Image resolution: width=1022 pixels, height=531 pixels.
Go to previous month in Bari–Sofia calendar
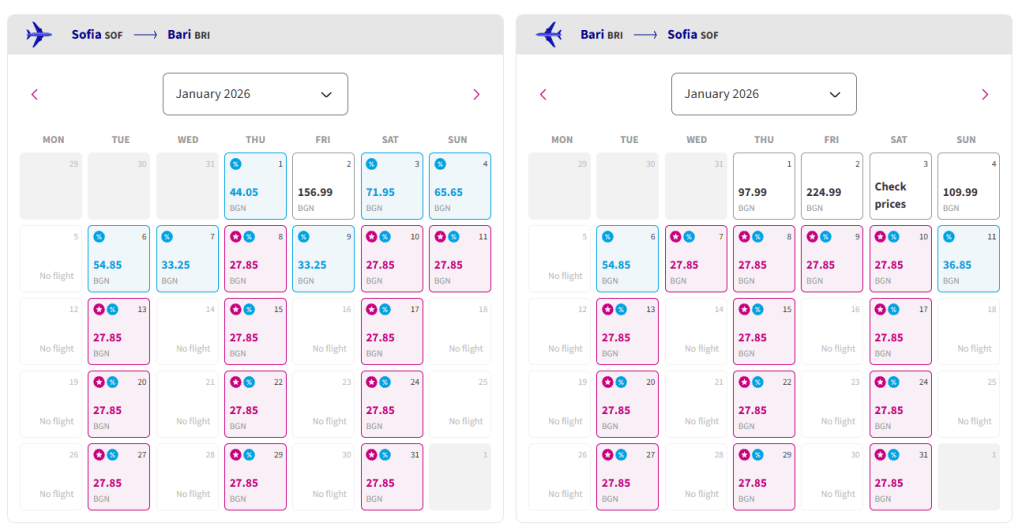click(x=543, y=95)
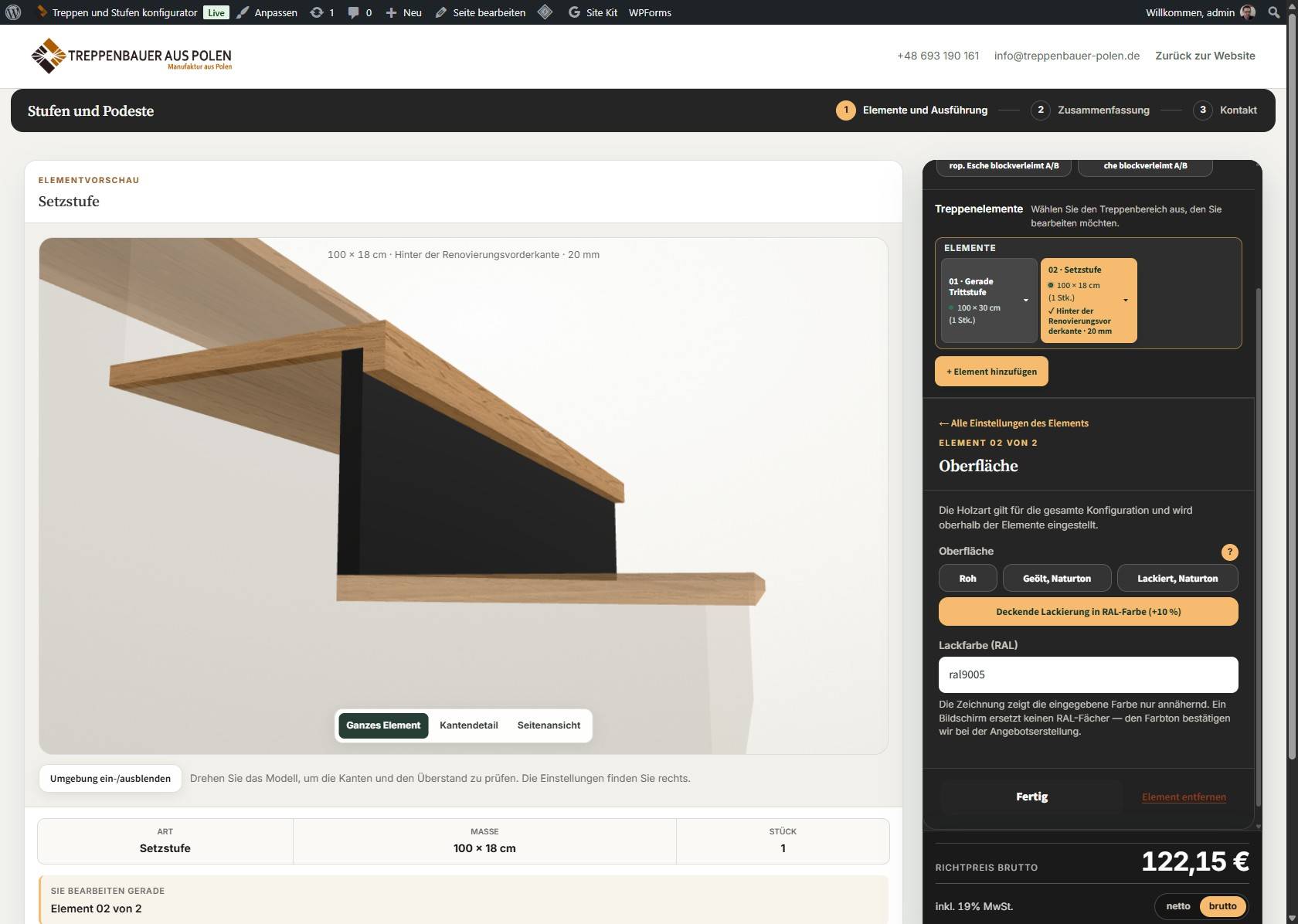Open the Neu dropdown in admin bar
The width and height of the screenshot is (1298, 924).
pos(403,12)
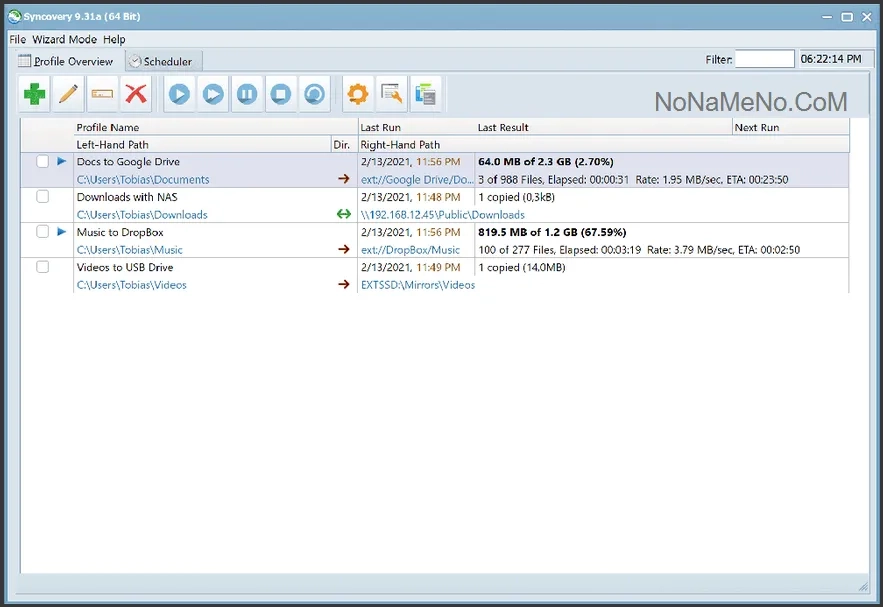Tick the checkbox for Docs to Google Drive
This screenshot has width=883, height=607.
[x=42, y=162]
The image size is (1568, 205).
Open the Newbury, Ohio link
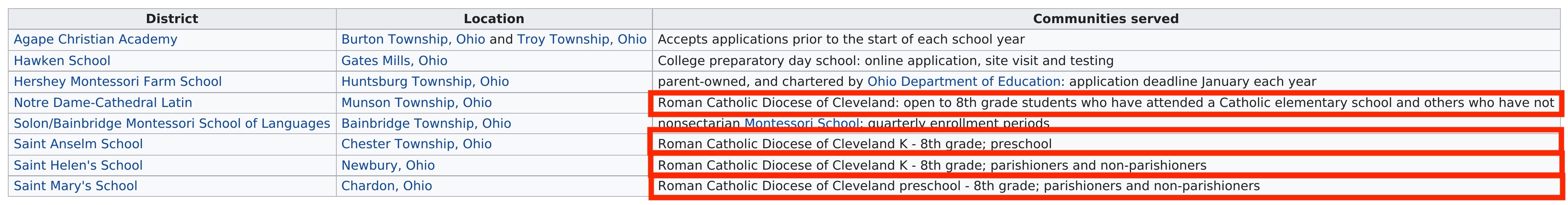point(388,165)
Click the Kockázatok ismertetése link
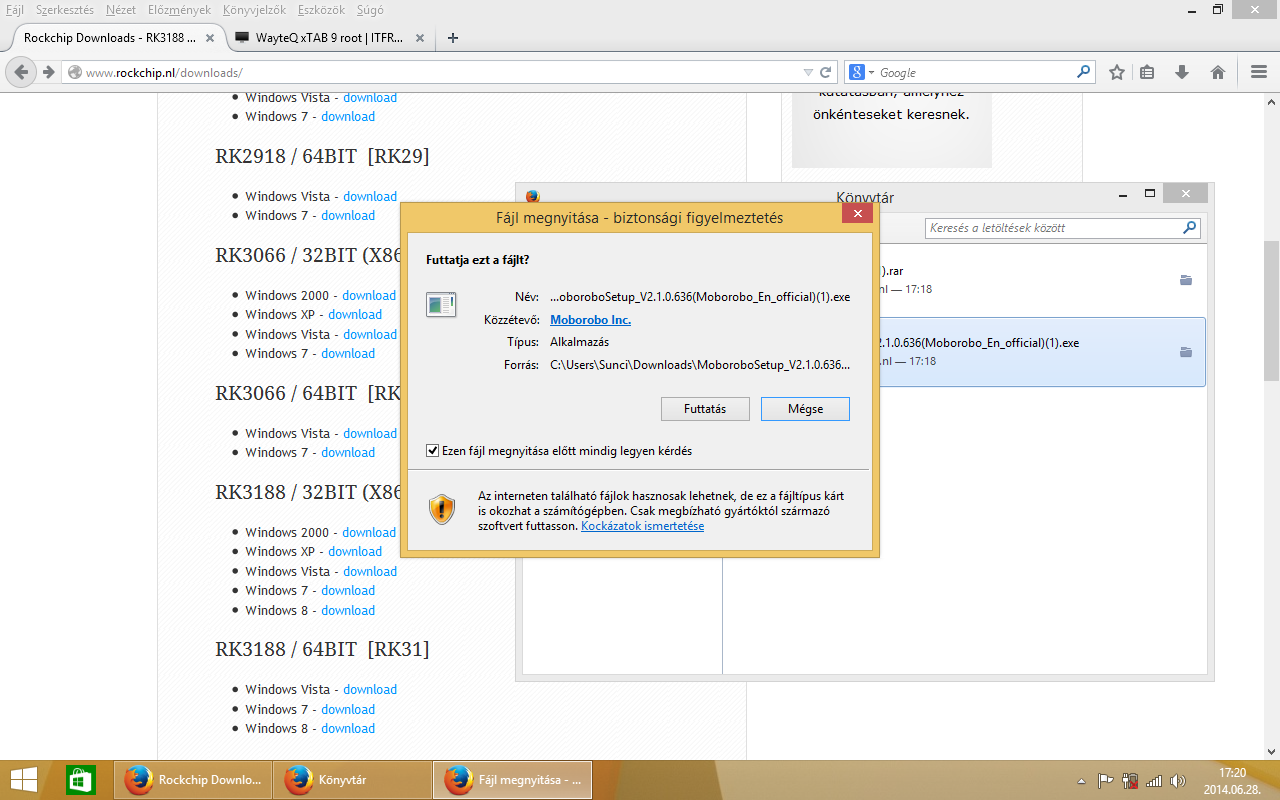The height and width of the screenshot is (800, 1280). coord(642,526)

* **Work required**
Take the material above from the line containing "Go to previous month in Bari–Sofia calendar" up to and including the line containing "The image size is (1568, 205)." and retype it exactly, without any pictures.

* **Task result**
Go to previous month in Bari–Sofia calendar
click(x=543, y=95)
Open the Neu dropdown in admin bar
The width and height of the screenshot is (1298, 924).
pos(403,12)
Tick the checkbox for Docs to Google Drive
This screenshot has width=883, height=607.
[x=42, y=162]
The image size is (1568, 205).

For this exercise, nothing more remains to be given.